# [Requirements]
**1.** In the passage on British media coverage of Dubai, list the salient points that the "dark side of Dubai"-style exposés combine into a broad condemnation.
**2.** Proceed with the passage on British media coverage of Dubai, writing on from its final sentence.

Yet none of this entirely explains the scale and depth of the criticism hurled at the emirate by the British media. Seasoned foreign correspondents were dispatched to pronounce on the shortcomings of Dubai, sometimes barely 24 hours after they checked into their five-star hotels. Other writers based their Middle Eastern credentials on recycled memories of press trips that in some cases were already several years old.

In all cases, the comment was of the kind you would not normally find on the business pages. But it was typical of the style and tone that has become familiar when Dubai hits the news. It is clear that Dubai has been a target, particularly in the British media, for some time. Over the past year, this narrative has drawn on a number of headline-grabbing events. Michelle Palmer and Vince Acors's tryst on the beach became a symbol of behaviour, both perceived and real, of the well-heeled expatriate community, and tourists.

Other storylines focused on exorbitantly luxurious hotels, mistreated construction workers on ambitious developments, and more recently, a general sense that cracks are showing. Even if these reports do not completely colour the impression of Dubai in Britain, by their very familiarity, they set the tone for the majority of readers. In the case of Dubai, this results in the idea that the emirate is chiefly a combination of western money and western cultural norms, via a process of joining a selected number of dots.

Thus we read mostly about ambitious construction projects and all-you-can-eat-and-drink brunches - with the occasional intervention of an authoritative legal system - and very little about Dubai outside this western conception, which is given little context other than host to a globalised, immigrant population. A significant section of the response to Dubai's financial troubles has been formulaic, drawing on cliché informed by a narrative sustained at quite a remove from Dubai itself.

The most bombastic contributions - and those which grabbed the biggest headlines - came not from the western correspondents resident in Dubai to cover the region, but from a small number of journalists who have visited briefly in the past, and some who have not. Almost every British newspaper has run a "dark side of Dubai"-style exposé in the past year. These pieces have a number of common characteristics. Essentially, they are all a broad condemnation comprising a number of salient points: the working conditions of imported labour, environmental concerns, the treatment of various Britons who have fallen foul of UAE law for what are perceived to be minor crimes, and the alleged general wastefulness of its inhabitants, particularly in the context of the global economic downturn.

So, on the one hand there are tales of down-on-their-luck expatriates deep in debt, of cars being abandoned at the airport because repayments have become too much to handle, while on the other hand there are those who are perceived to be having their cake and eating it at the expense of others. In all these, a picture is painted from a narrow stock of imagery. Dubai is frequently described as a monument to various things, most commonly rendered as a "monument to vanity / greed / hubris" or any combination thereof. One writer described Dubai, somewhat opaquely, as a monument to "the cartoonish simplicity of male desire".

There is also a more literate tack taken by some writers, which harks more to the old conception of the Middle East in the western classical imagination than it draws on current, informative terminology. Ozymandias, as Ramses II, the third pharaoh of the 19th dynasty of ancient Egypt, is known in the Greek sources, was the title of a Percy Bysshe Shelley sonnet of the Romantic period ruminating on the decline of empire, and was referenced a number of times in the recent coverage.

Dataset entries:
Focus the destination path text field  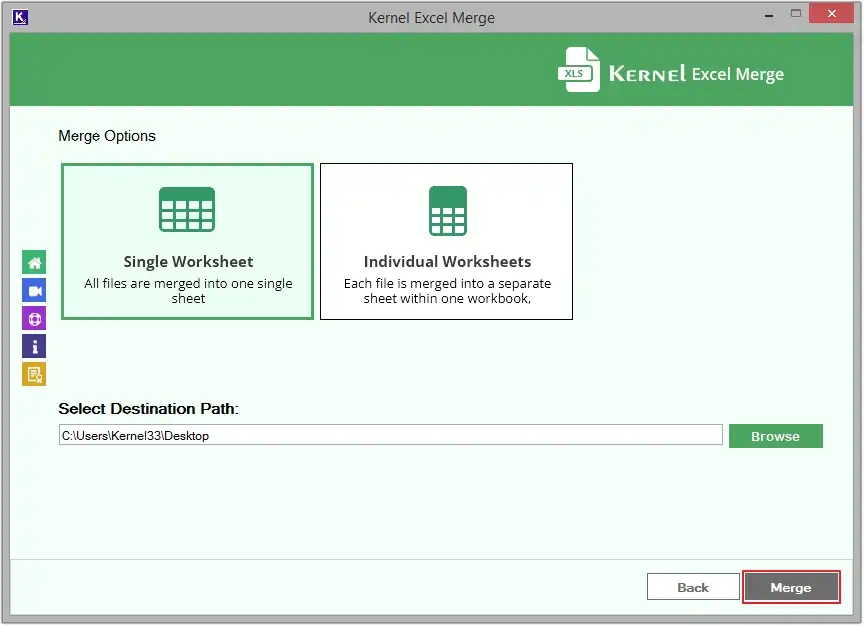coord(390,435)
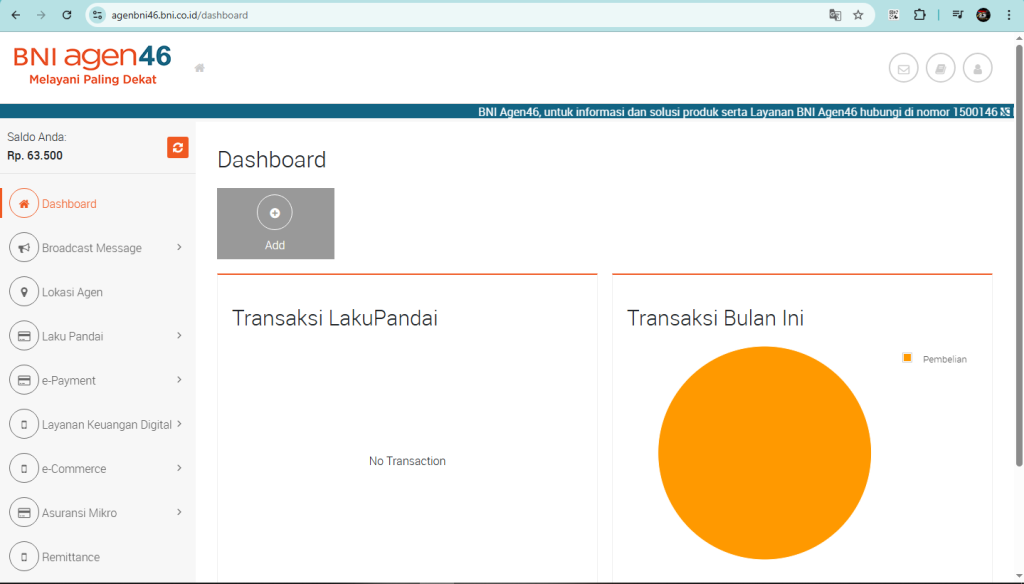Click the plus Add tile
The height and width of the screenshot is (584, 1024).
click(275, 223)
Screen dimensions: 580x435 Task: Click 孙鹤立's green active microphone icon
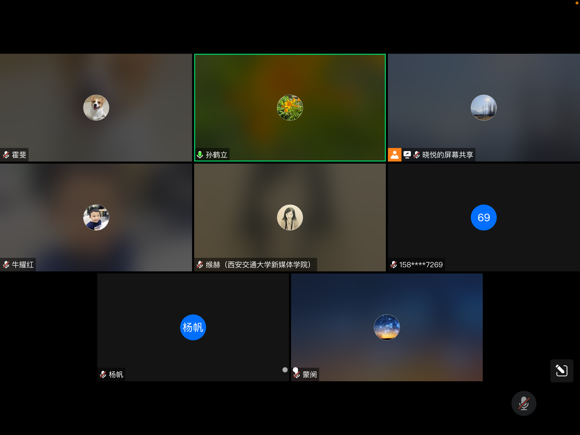click(x=200, y=155)
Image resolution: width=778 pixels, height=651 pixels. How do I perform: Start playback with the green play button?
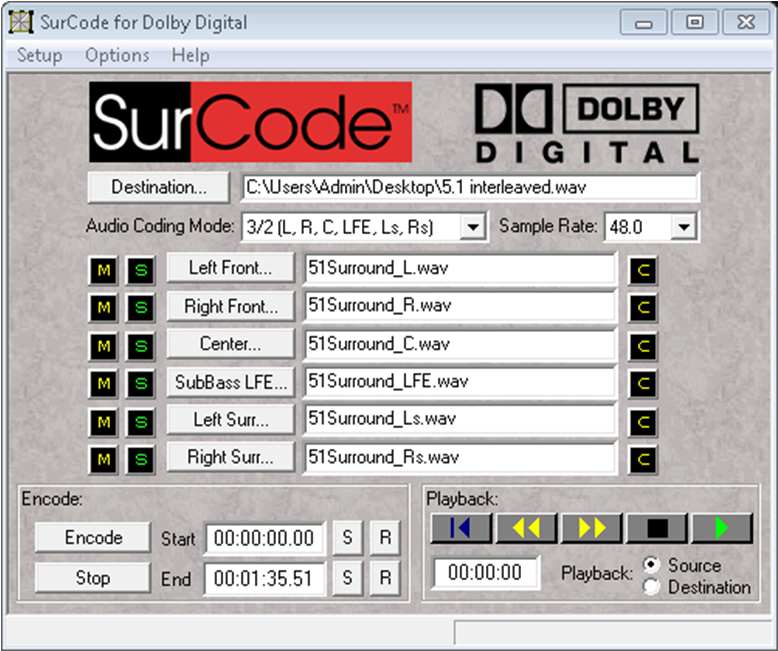(x=721, y=528)
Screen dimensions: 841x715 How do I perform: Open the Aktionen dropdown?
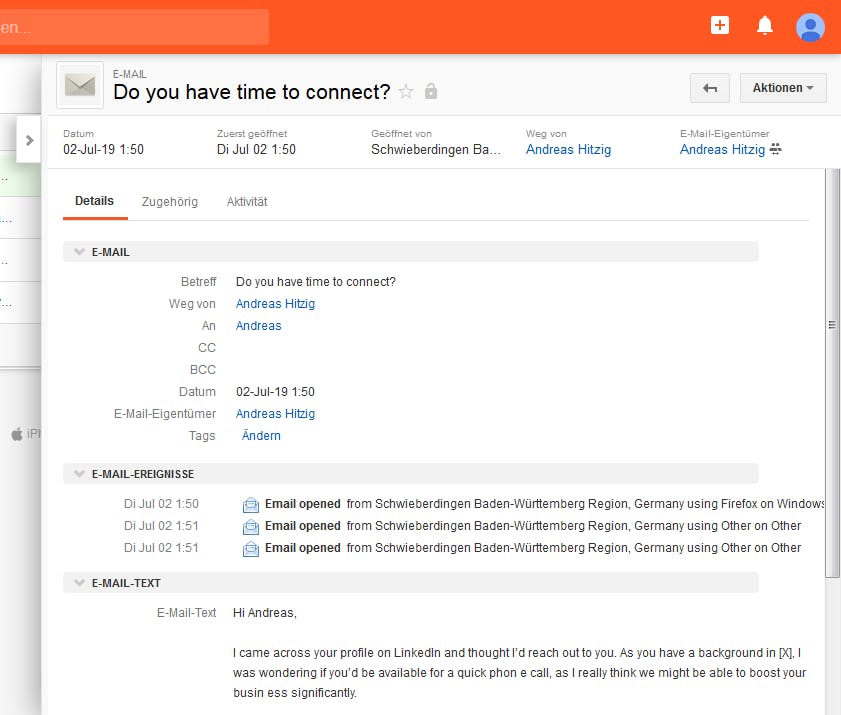coord(783,88)
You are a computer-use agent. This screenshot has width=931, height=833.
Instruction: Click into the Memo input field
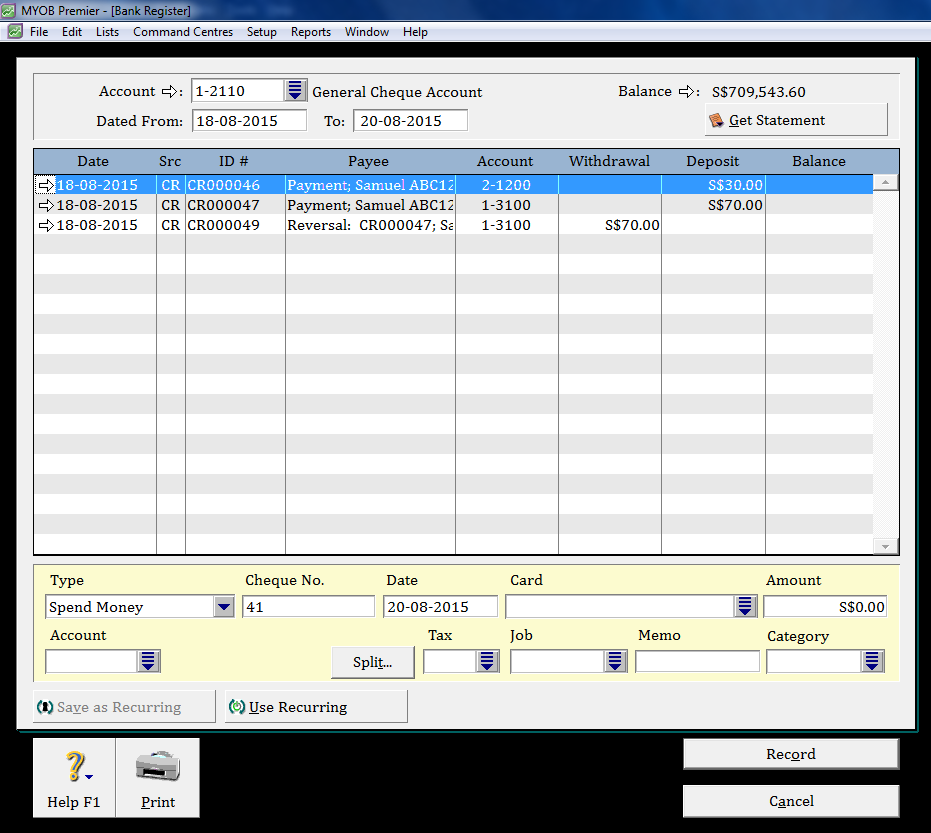coord(697,661)
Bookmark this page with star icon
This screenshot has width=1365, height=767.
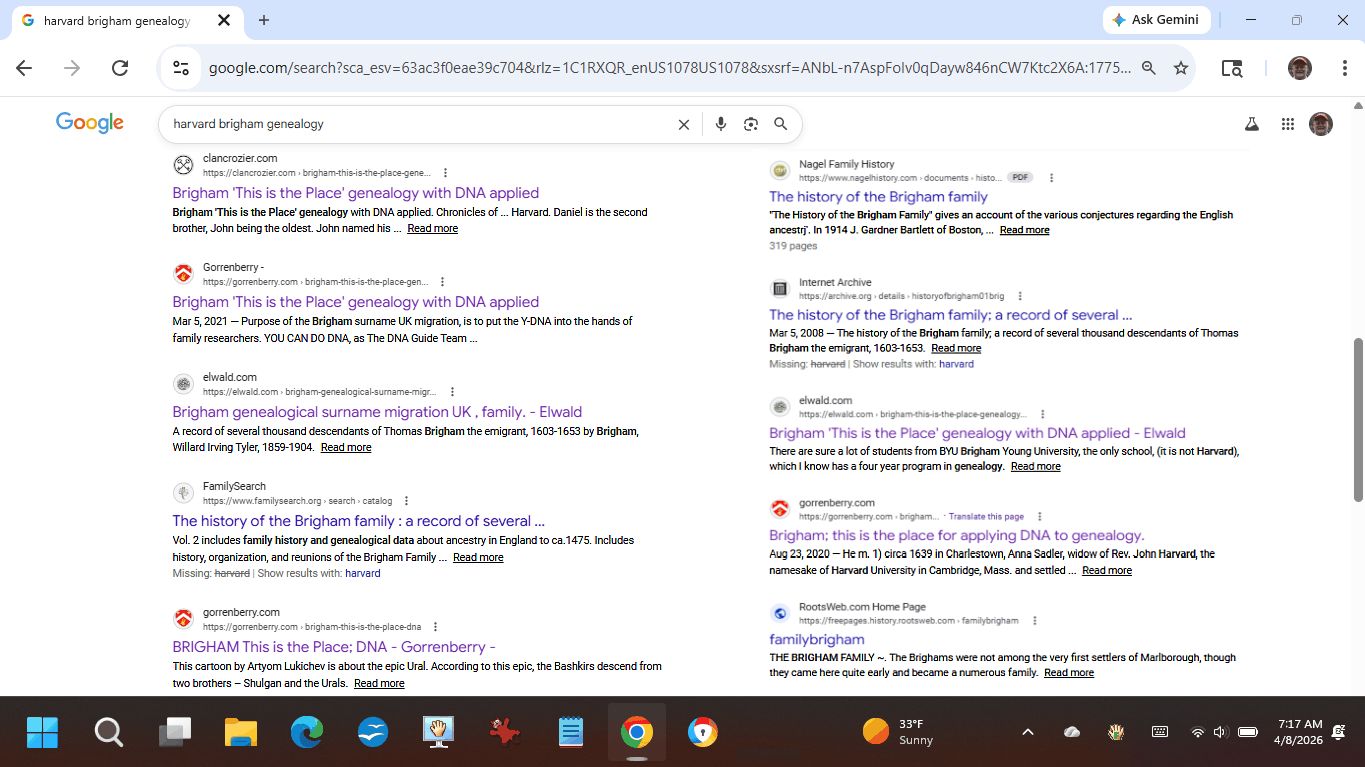coord(1181,68)

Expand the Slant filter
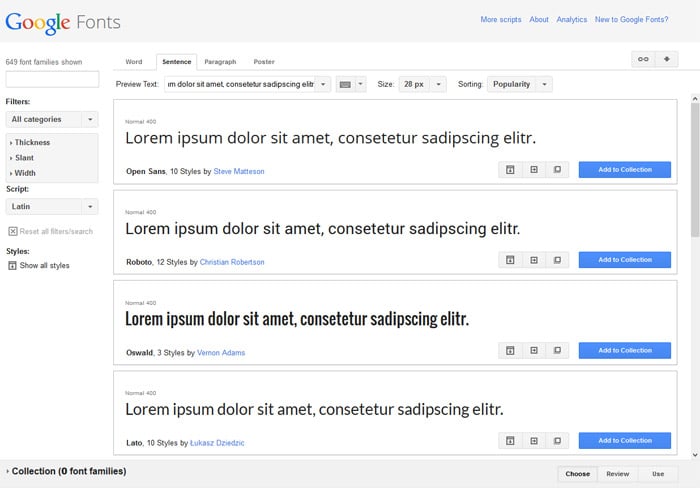[25, 158]
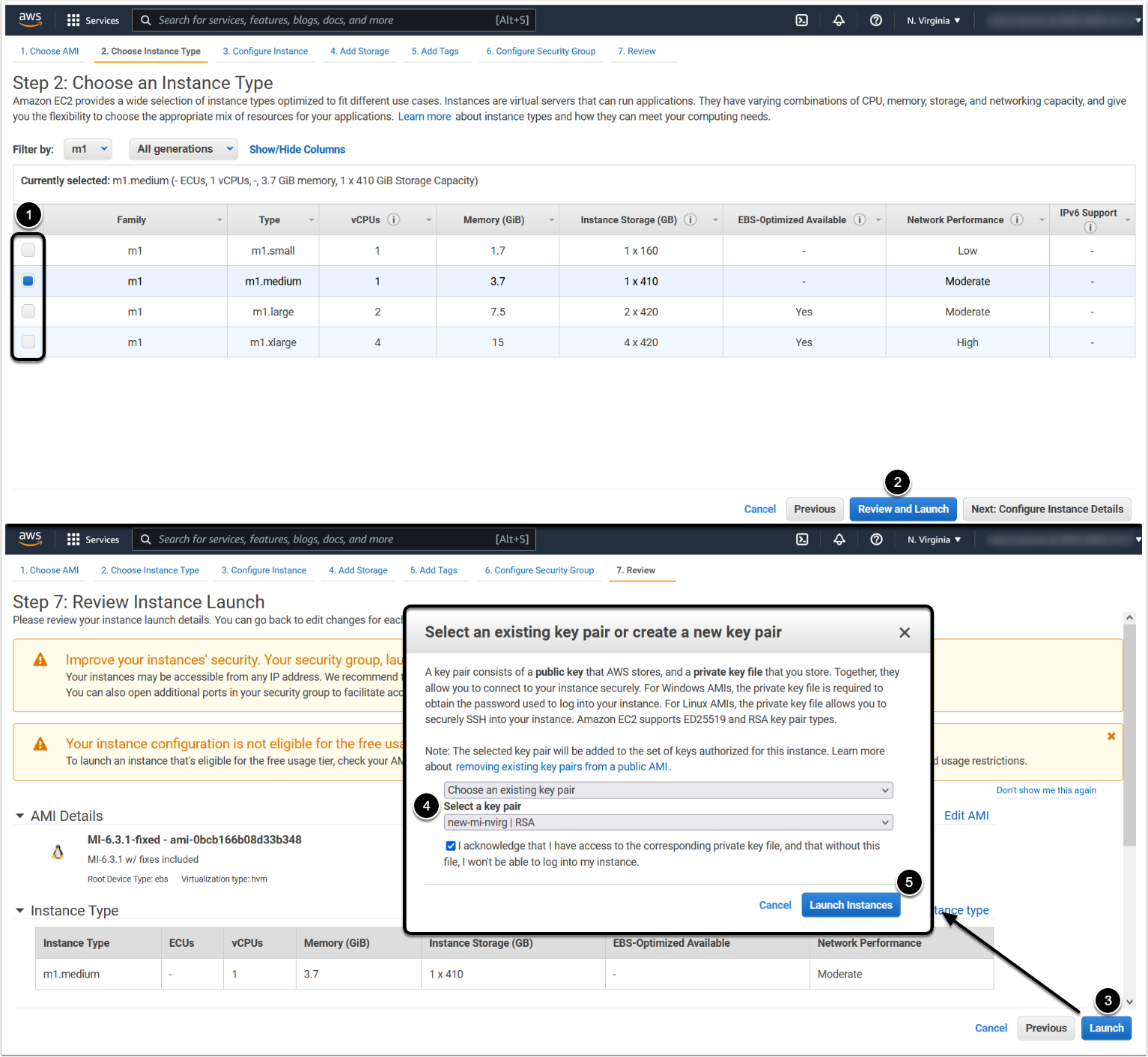Viewport: 1148px width, 1057px height.
Task: Expand the All generations dropdown
Action: (x=183, y=149)
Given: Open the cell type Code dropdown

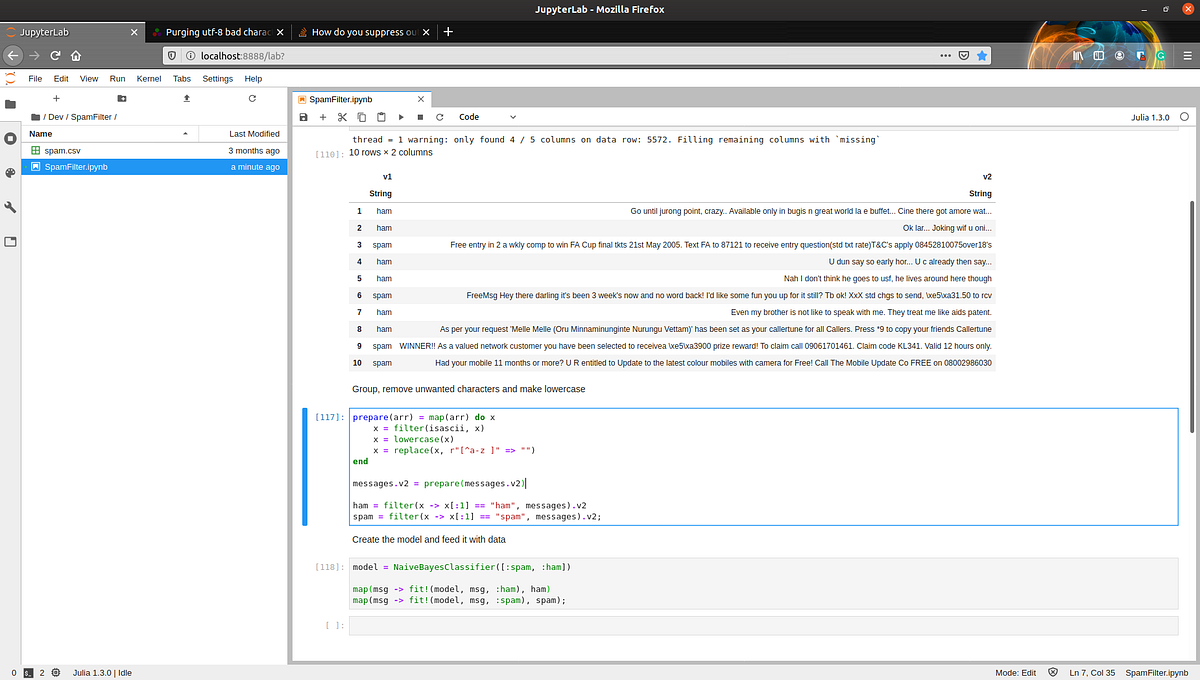Looking at the screenshot, I should coord(488,117).
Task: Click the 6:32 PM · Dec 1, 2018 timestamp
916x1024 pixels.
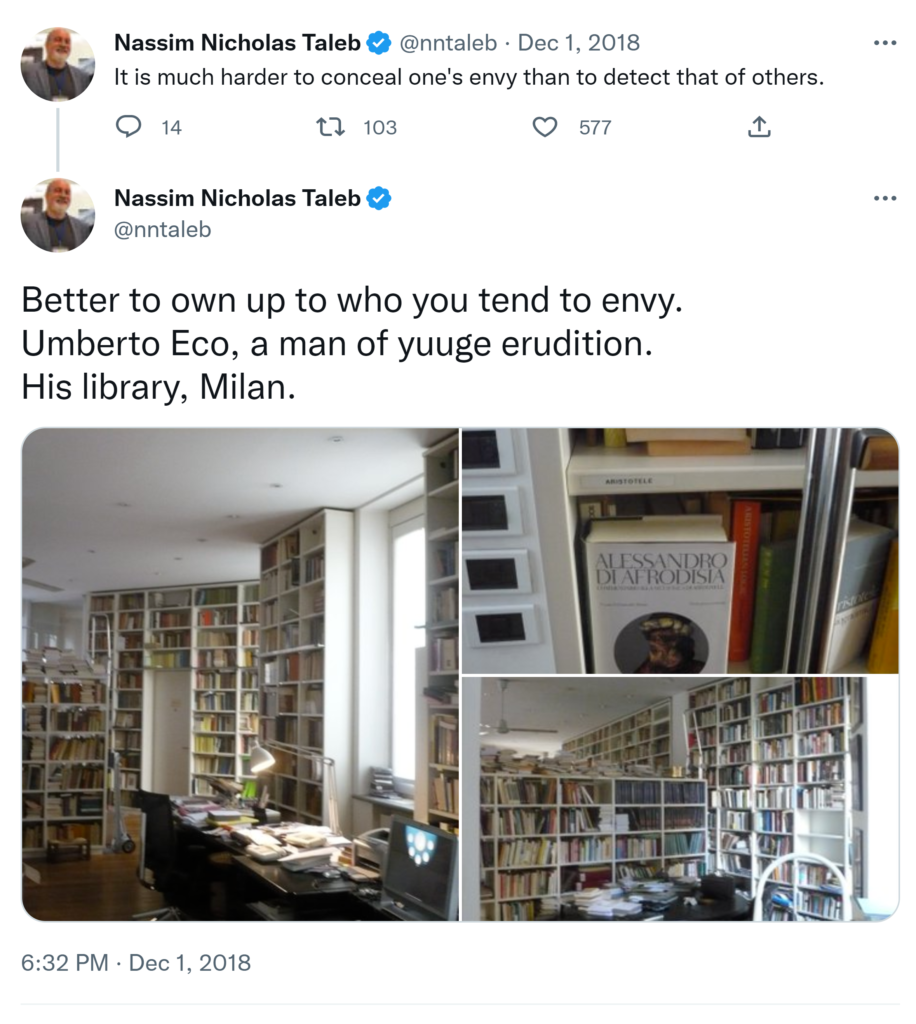Action: pyautogui.click(x=136, y=963)
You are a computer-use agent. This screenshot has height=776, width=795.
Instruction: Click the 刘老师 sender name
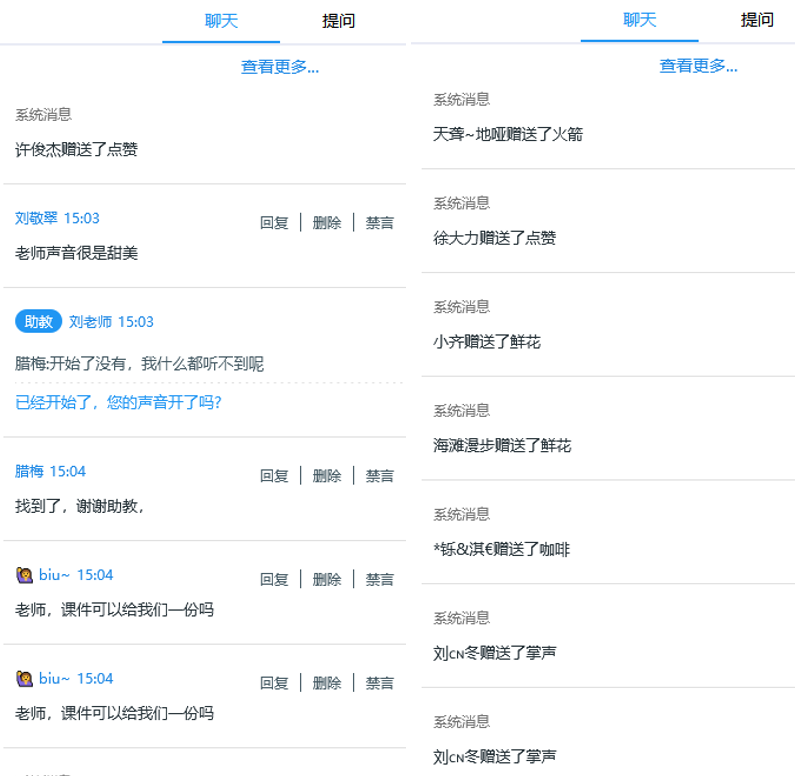click(90, 322)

# [Responses per task]
**1.**
- The working conditions of imported labour
- Environmental concerns
- The treatment of various Britons who have fallen foul of UAE law for what are perceived to be minor crimes
- The alleged general wastefulness of its inhabitants, particularly in the context of the global economic downturn

**2.**
As such, the poem of Ozymandias is not an obvious analogy for debt restructuring, while others less versed in the classics suggest a "last days of Rome" feel to Dubai. To bring this "imminent decline" theme fully up-to-date, the headline "The Party's Over" has been seen a few times this year. However, the most common imagery of all to describe the problems faced by the emirate as conceived by many journalists is informed by the region's geophysical constituency.

There are countless examples of analogies and metaphors involving sand and the desert: "built on shifting sands", "head in the sand", "desert storm", "just deserts" and "mirages". Enter the phrase "Dubai+sand+castle" in Google, and the search returns an astonishing 120,000 examples, most from articles about the emirate's financial problems. Some of the immediate coverage featured headlines that played on the fear angle, predicting "financial Armageddon", and warning "dismiss this new crisis at your peril".

One broadsheet article was able to fit in the "West", "fears" and "terrorist threat" all in the headline and first sentence of an article. Writing after the weekend, that initial excitability had downgraded the assessment to "crisis of confidence". In fact, the sense of fear that drove some of the coverage was overtly contradictory: one newspaper noted in a headline on November 28 that "Banks rebound as Dubai fears subside", yet the same day, the same newspaper's Irish edition headlined "Dubai fears increase".

Some journalists cut-and-pasted from previous items they had written; one article in April 2006 described labourers who worked "12-hour shifts in the blistering 45°C heat, risking injury and death, to build this gleaming, marble-clad, tax-free city of dreams". This idea reappeared in similar language three and a half years later (November 27, 2009): "12-hour shift in blistering 45°C heat, risking their lives to build this glistening city of dreams".

The issue is not whether the writer had a point, but whether she had thought about it in the past three and a half years. Other writers took Dubai to task, having barely mentioned the emirate before in their journalistic careers. One, whose usual métier involves "writing mainly, but not exclusively, on family matters and women's issues", produced 1,000 words on why "if Dubai was a person it would be Katie Price".

The more usual comparisons involving Dubai made by journalists were to Las Vegas, perhaps Hong Kong, occasionally to the dimensions of Kent to give a clue to its size - but very rarely to something quite so subjective as a person. This epitomises Dubai's commonly expressed celebrity angle: you will often read that David Beckham, Brad Pitt and a host of Premiership footballers own a property in the Jumeirah Palm, which, the article adds, is struggling to be completed. (Another article plagiarised a Wikipedia entry which inaccurately referred to 30 five-star hotels on the development.)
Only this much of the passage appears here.